Democrats and the White House responded with a verbal fusillade.

“House Republicans once again are trotting out their well-worn playbook to ensure that billionaires and Big Oil triumph over Grandma, Grandpa, the poor and the struggling middle class,” said Rep. Edward Markey, D-Mass.

For all its sweep and scope, the blueprint unveiled Tuesday isn’t actual legislation. It sets up, however, broad parameters for follow-up legislation.

The Budget Committee is slated to debate and vote on the measure today, in hopes of a vote by the full House next week.

The Senate has no plans to debate a budget and will instead rely on last summer’s bipartisan budget and debt pact to govern this year’s round of spending bills.

Almost half of Ryan’s spending cuts would come from $2.5 trillion in cuts to federal health care programs — including the repeal of Obama’s signature health care law — over the coming decade. The measure proposes no changes to Social Security.

Ryan increased cuts to food stamps, student loans, welfare, farm subsidies and other programs whose budgets now mostly run on autopilot.

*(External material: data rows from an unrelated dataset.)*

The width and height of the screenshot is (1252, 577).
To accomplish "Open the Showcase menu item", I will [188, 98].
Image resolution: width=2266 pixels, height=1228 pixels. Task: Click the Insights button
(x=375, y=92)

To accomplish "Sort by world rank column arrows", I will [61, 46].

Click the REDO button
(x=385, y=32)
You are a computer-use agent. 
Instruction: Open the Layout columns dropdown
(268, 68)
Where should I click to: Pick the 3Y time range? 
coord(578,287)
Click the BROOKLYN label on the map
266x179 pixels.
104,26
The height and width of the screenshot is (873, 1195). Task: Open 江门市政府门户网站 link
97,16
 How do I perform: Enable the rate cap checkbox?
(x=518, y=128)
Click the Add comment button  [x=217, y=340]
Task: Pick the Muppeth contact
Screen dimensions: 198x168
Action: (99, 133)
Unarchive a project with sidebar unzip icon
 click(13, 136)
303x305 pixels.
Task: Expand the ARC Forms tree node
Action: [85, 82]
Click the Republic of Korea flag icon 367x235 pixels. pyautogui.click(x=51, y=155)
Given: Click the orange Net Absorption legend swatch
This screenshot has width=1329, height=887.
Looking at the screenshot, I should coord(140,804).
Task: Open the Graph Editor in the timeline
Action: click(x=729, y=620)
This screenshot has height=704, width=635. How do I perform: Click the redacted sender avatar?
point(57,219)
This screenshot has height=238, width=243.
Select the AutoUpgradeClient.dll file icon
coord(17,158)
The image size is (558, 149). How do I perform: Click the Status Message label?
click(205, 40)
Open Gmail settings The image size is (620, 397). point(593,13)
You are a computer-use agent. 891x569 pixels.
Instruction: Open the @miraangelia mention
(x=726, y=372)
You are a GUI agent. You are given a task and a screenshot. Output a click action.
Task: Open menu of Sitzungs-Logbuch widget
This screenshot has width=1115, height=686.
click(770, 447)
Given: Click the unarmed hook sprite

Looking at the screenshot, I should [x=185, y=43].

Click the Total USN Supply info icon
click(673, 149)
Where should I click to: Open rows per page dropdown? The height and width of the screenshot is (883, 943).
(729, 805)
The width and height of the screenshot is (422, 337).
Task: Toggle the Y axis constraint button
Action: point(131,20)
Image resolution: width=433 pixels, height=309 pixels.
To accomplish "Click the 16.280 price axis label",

On taxes, the measure calls for eliminating a host of deductions and credits to produce a simpler income-tax code with just two rates for individuals: 10 percent and 25 percent. Ryan doesn’t say the income levels at which the new rates would apply, nor does he specify which popular tax breaks — like the mortgage-interest deduction — might be spared.

The GOP measure also would replace $55 billion in Pentagon spending cuts and $43 billion in cuts to nondefense appropriations set to take effect in January with at least $261 billion in other savings, including curbs to food stamps, federal employee pensions and further cuts to federal health care programs.